What is being asked
In the entries below, find the line with "Where should I click to: Close" and the line with "Task: Save the Grasshopper definition". Print those two and everything between them exactly, and nothing else.

Records to process

.....

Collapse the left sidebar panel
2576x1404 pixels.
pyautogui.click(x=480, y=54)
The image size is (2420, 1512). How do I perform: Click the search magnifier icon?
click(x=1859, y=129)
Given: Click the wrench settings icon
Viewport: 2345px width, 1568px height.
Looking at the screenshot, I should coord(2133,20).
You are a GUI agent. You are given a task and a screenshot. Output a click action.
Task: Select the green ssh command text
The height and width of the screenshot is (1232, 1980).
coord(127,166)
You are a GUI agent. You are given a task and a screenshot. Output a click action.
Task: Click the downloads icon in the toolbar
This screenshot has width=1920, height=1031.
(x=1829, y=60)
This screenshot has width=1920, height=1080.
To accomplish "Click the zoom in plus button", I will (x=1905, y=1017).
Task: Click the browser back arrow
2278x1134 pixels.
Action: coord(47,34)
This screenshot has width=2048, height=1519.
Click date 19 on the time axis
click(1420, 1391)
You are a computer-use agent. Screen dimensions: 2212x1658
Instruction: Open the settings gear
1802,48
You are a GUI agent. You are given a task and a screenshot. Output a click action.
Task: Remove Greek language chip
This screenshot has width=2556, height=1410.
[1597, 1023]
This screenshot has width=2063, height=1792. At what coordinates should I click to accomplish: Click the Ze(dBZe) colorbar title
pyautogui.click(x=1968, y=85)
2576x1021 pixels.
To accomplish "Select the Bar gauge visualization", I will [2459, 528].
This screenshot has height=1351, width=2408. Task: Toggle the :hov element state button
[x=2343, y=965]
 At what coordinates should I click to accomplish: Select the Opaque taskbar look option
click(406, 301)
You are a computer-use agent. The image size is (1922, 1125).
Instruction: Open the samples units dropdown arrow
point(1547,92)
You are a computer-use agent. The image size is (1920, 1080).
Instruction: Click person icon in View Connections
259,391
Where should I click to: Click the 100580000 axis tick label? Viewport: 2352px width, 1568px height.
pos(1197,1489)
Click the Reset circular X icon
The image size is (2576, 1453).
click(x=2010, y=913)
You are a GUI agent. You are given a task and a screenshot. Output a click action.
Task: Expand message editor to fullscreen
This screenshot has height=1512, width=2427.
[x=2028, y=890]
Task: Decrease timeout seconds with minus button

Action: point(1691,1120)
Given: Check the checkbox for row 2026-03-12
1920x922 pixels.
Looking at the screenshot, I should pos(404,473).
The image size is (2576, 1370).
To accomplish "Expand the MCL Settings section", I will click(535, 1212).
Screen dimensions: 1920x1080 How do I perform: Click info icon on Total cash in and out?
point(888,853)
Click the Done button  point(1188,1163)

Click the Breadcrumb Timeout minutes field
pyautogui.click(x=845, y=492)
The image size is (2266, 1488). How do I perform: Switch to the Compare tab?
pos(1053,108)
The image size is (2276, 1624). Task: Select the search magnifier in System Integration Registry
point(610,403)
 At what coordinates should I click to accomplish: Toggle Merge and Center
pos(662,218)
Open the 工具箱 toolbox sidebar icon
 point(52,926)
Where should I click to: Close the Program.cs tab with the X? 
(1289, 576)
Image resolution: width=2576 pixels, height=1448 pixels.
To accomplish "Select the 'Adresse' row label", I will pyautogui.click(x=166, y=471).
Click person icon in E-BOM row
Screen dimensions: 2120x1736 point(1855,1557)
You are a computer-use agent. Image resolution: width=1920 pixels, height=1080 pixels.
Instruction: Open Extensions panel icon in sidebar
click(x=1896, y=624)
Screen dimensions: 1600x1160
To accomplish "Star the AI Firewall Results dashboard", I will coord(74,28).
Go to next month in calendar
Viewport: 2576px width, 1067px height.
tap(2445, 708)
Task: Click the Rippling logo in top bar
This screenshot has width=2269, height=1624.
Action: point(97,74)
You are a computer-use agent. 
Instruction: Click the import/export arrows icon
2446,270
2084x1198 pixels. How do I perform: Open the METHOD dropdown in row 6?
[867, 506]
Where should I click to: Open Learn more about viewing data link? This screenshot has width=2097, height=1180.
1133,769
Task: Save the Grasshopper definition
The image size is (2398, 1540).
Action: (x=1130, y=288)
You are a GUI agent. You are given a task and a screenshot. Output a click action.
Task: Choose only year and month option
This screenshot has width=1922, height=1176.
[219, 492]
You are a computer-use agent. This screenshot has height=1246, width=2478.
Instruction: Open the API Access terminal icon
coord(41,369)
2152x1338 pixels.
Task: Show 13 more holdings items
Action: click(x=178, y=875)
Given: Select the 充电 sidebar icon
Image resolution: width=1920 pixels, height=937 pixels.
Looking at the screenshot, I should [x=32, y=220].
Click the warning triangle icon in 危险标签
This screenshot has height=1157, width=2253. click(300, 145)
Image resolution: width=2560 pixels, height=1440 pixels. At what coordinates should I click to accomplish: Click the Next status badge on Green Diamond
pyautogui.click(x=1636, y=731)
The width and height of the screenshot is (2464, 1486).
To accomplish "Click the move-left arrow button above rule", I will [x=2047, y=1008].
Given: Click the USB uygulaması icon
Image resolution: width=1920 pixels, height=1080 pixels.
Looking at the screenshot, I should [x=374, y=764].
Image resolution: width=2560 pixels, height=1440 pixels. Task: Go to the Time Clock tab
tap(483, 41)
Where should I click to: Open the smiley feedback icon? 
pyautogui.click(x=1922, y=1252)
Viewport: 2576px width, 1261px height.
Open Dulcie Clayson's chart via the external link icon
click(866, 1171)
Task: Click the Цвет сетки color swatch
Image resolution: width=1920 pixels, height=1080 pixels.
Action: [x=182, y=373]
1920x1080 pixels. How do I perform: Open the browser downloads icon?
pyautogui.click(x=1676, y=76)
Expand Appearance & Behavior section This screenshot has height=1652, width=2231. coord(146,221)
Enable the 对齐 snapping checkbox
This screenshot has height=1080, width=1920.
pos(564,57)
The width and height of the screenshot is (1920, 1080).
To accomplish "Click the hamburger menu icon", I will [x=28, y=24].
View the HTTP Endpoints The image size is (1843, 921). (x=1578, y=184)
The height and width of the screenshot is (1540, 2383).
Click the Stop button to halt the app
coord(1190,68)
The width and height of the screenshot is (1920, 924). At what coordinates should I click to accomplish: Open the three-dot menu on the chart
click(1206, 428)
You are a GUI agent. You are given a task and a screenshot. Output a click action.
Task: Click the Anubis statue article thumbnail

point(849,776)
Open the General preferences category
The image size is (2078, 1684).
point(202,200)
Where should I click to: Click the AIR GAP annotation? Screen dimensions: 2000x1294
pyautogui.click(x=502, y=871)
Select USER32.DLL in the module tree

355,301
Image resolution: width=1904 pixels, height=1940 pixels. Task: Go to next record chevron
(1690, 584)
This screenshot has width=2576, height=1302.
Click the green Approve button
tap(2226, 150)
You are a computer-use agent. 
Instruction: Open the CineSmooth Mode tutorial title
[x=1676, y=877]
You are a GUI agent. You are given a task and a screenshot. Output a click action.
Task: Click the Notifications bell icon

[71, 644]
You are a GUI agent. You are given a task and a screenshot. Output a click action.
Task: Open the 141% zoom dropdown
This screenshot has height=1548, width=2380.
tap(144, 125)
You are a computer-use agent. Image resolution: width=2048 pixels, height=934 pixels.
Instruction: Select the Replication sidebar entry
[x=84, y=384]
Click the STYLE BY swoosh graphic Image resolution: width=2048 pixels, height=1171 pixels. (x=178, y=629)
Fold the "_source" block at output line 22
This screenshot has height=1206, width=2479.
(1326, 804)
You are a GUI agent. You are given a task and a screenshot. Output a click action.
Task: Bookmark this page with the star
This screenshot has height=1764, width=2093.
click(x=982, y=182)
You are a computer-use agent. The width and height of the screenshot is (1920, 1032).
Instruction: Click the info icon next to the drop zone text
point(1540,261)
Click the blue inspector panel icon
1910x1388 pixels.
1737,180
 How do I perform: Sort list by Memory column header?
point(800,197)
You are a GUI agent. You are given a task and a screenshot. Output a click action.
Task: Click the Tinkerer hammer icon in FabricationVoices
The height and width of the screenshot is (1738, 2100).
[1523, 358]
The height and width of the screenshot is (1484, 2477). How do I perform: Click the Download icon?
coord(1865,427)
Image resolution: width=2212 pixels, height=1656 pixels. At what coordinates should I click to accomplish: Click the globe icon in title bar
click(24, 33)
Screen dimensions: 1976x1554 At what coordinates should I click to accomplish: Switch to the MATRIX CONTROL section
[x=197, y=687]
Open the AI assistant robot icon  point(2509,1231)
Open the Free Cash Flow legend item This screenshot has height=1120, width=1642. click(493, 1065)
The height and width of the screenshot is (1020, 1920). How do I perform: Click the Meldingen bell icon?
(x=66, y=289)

.....

Task answer
Where should I click to: Close the Program.cs tab with the X? 
(1289, 576)
Image resolution: width=2576 pixels, height=1448 pixels.
To accomplish "Select the 'Adresse' row label", I will pyautogui.click(x=166, y=471).
Click person icon in E-BOM row
Screen dimensions: 2120x1736 point(1855,1557)
You are a computer-use agent. Image resolution: width=1920 pixels, height=1080 pixels.
Instruction: Open Extensions panel icon in sidebar
click(x=1896, y=624)
Screen dimensions: 1600x1160
To accomplish "Star the AI Firewall Results dashboard", I will coord(74,28).
Go to next month in calendar
Viewport: 2576px width, 1067px height.
tap(2445, 708)
Task: Click the Rippling logo in top bar
This screenshot has width=2269, height=1624.
Action: point(97,74)
You are a computer-use agent. 
Instruction: Click the import/export arrows icon
2446,270
2084x1198 pixels. How do I perform: Open the METHOD dropdown in row 6?
[867, 506]
Where should I click to: Open Learn more about viewing data link? This screenshot has width=2097, height=1180.
1133,769
Task: Save the Grasshopper definition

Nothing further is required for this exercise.